ASSIGNED TASK: All the data should be printed again exactly as written.
### EXERCISE DATA
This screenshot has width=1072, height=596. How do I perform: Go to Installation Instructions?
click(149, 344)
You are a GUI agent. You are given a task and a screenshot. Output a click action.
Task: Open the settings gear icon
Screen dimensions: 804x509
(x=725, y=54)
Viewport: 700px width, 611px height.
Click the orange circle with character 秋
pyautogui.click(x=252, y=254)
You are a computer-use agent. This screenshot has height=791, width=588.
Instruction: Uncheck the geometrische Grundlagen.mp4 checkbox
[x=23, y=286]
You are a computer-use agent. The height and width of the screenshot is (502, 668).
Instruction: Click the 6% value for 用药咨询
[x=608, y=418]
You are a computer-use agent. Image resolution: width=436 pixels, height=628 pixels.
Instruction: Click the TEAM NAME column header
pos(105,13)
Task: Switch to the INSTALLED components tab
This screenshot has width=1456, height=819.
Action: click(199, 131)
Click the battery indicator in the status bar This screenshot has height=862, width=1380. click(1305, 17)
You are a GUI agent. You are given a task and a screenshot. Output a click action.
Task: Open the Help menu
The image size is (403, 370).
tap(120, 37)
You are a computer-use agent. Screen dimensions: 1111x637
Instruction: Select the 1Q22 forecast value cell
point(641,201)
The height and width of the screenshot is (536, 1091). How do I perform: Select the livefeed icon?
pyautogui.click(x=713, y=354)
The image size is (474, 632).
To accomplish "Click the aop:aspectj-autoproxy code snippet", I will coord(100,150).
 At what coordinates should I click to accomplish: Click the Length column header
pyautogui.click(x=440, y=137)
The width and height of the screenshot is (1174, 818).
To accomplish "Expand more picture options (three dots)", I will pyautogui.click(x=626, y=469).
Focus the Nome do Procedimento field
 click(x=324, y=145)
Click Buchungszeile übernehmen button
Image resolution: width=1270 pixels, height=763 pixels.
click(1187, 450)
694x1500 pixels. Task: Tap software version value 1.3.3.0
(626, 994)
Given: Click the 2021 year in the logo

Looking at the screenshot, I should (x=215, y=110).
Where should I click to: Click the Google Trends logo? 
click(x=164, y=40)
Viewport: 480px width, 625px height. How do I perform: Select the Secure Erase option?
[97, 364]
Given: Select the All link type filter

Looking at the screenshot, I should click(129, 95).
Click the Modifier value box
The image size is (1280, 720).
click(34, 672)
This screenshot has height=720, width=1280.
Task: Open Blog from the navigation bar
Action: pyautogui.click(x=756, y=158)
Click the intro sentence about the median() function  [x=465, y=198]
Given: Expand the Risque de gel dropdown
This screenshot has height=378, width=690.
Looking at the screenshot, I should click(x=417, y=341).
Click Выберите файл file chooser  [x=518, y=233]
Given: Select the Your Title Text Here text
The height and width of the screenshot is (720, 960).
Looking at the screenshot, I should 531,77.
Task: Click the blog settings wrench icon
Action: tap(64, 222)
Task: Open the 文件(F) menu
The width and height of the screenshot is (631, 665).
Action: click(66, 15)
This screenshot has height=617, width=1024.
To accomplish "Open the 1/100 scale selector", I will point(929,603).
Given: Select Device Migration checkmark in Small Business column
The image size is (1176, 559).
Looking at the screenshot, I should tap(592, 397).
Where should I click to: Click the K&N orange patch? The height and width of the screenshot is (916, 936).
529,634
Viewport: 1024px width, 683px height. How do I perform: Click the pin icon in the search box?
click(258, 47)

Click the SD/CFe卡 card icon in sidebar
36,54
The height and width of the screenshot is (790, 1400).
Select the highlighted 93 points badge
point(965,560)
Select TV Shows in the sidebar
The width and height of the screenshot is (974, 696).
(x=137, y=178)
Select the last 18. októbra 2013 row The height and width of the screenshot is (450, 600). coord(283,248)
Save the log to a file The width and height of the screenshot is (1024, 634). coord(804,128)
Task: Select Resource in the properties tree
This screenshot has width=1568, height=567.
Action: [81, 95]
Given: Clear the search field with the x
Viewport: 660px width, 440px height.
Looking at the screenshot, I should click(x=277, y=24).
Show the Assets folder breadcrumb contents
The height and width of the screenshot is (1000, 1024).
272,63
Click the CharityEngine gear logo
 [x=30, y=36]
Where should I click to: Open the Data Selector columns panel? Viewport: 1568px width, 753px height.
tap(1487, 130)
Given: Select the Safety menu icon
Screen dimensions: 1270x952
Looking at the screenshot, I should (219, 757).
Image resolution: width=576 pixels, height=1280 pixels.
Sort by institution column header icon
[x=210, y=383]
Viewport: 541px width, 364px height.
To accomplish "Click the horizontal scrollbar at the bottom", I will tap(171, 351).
######
EXERCISE RESPONSE:
This screenshot has width=1072, height=596. How do I perform: Go to Installation Instructions?
click(149, 344)
You are a GUI agent. You are given a task and a screenshot. Output a click action.
Task: Open the settings gear icon
Screen dimensions: 804x509
(x=725, y=54)
Viewport: 700px width, 611px height.
Click the orange circle with character 秋
pyautogui.click(x=252, y=254)
You are a computer-use agent. This screenshot has height=791, width=588.
Instruction: Uncheck the geometrische Grundlagen.mp4 checkbox
[x=23, y=286]
You are a computer-use agent. The height and width of the screenshot is (502, 668).
Instruction: Click the 6% value for 用药咨询
[x=608, y=418]
You are a computer-use agent. Image resolution: width=436 pixels, height=628 pixels.
Instruction: Click the TEAM NAME column header
pos(105,13)
Task: Switch to the INSTALLED components tab
This screenshot has width=1456, height=819.
Action: click(199, 131)
Click the battery indicator in the status bar This screenshot has height=862, width=1380. click(1305, 17)
You are a GUI agent. You are given a task and a screenshot. Output a click action.
Task: Open the Help menu
The image size is (403, 370).
tap(120, 37)
You are a computer-use agent. Screen dimensions: 1111x637
Instruction: Select the 1Q22 forecast value cell
point(641,201)
The height and width of the screenshot is (536, 1091). How do I perform: Select the livefeed icon?
pyautogui.click(x=713, y=354)
The image size is (474, 632).
To accomplish "Click the aop:aspectj-autoproxy code snippet", I will coord(100,150).
 At what coordinates should I click to accomplish: Click the Length column header
pyautogui.click(x=440, y=137)
The width and height of the screenshot is (1174, 818).
To accomplish "Expand more picture options (three dots)", I will pyautogui.click(x=626, y=469).
Focus the Nome do Procedimento field
 click(x=324, y=145)
Click Buchungszeile übernehmen button
Image resolution: width=1270 pixels, height=763 pixels.
click(1187, 450)
694x1500 pixels. Task: Tap software version value 1.3.3.0
(626, 994)
Given: Click the 2021 year in the logo

Looking at the screenshot, I should (x=215, y=110).
Where should I click to: Click the Google Trends logo? 
click(x=164, y=40)
Viewport: 480px width, 625px height. How do I perform: Select the Secure Erase option?
[97, 364]
Given: Select the All link type filter

Looking at the screenshot, I should click(129, 95).
Click the Modifier value box
The image size is (1280, 720).
click(34, 672)
This screenshot has height=720, width=1280.
Task: Open Blog from the navigation bar
Action: pyautogui.click(x=756, y=158)
Click the intro sentence about the median() function  [x=465, y=198]
Given: Expand the Risque de gel dropdown
This screenshot has height=378, width=690.
Looking at the screenshot, I should click(x=417, y=341).
Click Выберите файл file chooser  [x=518, y=233]
Given: Select the Your Title Text Here text
The height and width of the screenshot is (720, 960).
Looking at the screenshot, I should 531,77.
Task: Click the blog settings wrench icon
Action: tap(64, 222)
Task: Open the 文件(F) menu
The width and height of the screenshot is (631, 665).
Action: click(66, 15)
This screenshot has height=617, width=1024.
To accomplish "Open the 1/100 scale selector", I will point(929,603).
Given: Select Device Migration checkmark in Small Business column
The image size is (1176, 559).
Looking at the screenshot, I should tap(592, 397).
Where should I click to: Click the K&N orange patch? The height and width of the screenshot is (916, 936).
529,634
Viewport: 1024px width, 683px height. How do I perform: Click the pin icon in the search box?
click(258, 47)

Click the SD/CFe卡 card icon in sidebar
36,54
The height and width of the screenshot is (790, 1400).
Select the highlighted 93 points badge
point(965,560)
Select TV Shows in the sidebar
The width and height of the screenshot is (974, 696).
(x=137, y=178)
Select the last 18. októbra 2013 row The height and width of the screenshot is (450, 600). coord(283,248)
Save the log to a file The width and height of the screenshot is (1024, 634). coord(804,128)
Task: Select Resource in the properties tree
This screenshot has width=1568, height=567.
Action: [81, 95]
Given: Clear the search field with the x
Viewport: 660px width, 440px height.
Looking at the screenshot, I should click(x=277, y=24).
Show the Assets folder breadcrumb contents
The height and width of the screenshot is (1000, 1024).
272,63
Click the CharityEngine gear logo
 [x=30, y=36]
Where should I click to: Open the Data Selector columns panel? Viewport: 1568px width, 753px height.
tap(1487, 130)
Given: Select the Safety menu icon
Screen dimensions: 1270x952
Looking at the screenshot, I should (219, 757).
Image resolution: width=576 pixels, height=1280 pixels.
Sort by institution column header icon
[x=210, y=383]
Viewport: 541px width, 364px height.
To accomplish "Click the horizontal scrollbar at the bottom", I will tap(171, 351).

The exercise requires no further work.